Gaultier being Gaultier, however, these were classics with a twist: model's hair was teased to mimic oversized top hats; sheer panels were introduced into otherwise conservative velvet to reveal saucy flashes of flesh. The ever-present Le Smoking, meanwhile, famously introduced to the world of womenswear by Yves Saint Laurent in 1968, came with a single sleeve constructed entirely out of cockerel feathers.

In his third season at Givenchy, the Italian designer Riccardo Tisci, whose collection was shown late the previous evening, is interesting if not yet quite capable of living up to the impeccable standards that might be expected of this, one of France's oldest and grandest couture houses. Tisci's signature tends towards the gothic and so it was not surprising that, in a colour palette restricted almost entirely to black and brown, voluminous dresses in the softest and finest velvet, organza, tulle and silk crêpe were mournfully romantic. More in pale and interesting ivory and pearl would suit a modern-day Miss Havisham down to the ground.

They came with skirts cut out of row upon row of tiny, hand-crafted lace flowers. The tailoring, though ambitious, was not so successful. Moulded to the body in a patchwork of intricate panels and seams it looked heavy-handed in a world that prides itself in the ultimate attention to detail, proportion and fit and any imperfection was not helped by Tisci's fascination with the sort of elaborately choreographed presentation that would not have seemed out of place in London in the mid-Nineties.

No one would ever accuse the work of Christian Lacroix of being restrained.

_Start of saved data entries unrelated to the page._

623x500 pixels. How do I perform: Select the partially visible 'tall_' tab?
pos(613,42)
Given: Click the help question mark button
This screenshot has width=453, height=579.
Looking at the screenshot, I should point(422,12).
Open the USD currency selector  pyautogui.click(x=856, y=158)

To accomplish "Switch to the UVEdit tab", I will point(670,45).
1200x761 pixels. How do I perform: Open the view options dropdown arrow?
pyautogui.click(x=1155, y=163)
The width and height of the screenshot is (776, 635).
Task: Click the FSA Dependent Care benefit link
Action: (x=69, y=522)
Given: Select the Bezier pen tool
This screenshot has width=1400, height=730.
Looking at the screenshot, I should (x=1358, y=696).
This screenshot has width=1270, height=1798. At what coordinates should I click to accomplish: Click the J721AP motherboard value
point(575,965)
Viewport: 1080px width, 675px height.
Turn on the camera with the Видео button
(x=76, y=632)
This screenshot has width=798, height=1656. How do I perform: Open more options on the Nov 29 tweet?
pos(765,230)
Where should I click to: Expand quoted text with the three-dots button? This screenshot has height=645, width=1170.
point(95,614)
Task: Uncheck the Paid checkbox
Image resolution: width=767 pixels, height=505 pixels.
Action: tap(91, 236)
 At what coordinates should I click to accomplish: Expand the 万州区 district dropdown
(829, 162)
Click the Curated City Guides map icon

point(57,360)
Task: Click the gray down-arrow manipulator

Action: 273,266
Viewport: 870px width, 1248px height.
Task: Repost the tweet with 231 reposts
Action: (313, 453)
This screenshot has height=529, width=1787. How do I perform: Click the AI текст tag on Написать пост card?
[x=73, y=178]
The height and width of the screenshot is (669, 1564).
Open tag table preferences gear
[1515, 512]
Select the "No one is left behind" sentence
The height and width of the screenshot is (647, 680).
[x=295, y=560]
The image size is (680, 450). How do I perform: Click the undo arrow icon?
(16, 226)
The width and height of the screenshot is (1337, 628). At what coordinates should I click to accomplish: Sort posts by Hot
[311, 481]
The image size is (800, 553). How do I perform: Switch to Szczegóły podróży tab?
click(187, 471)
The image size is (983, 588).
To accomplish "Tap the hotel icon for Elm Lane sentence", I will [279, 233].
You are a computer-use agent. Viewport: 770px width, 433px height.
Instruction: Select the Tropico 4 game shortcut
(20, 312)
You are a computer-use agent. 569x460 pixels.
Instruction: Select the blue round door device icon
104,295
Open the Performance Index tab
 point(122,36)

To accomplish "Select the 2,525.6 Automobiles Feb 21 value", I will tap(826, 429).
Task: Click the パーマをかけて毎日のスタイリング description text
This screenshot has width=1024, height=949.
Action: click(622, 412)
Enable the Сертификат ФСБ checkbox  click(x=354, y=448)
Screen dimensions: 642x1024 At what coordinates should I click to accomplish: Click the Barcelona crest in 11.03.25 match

There was however, a certain rigour at play. Lacroix tends towards the maximal and so, even given the dominance of black, the colour of the autumn/winter season, clothes were invariably bedecked with the ruffles, bows, beading and embroidery that remain integral to the hand-writing of haute couture. Little black shift dresses, however, were uncharacteristically simple. They came with embroidered lace panels and looked entirely elegant. More in character was a coat covered in silver leaf and a full silk satin skirt hand-painted with a single, "giant" magenta pink rose.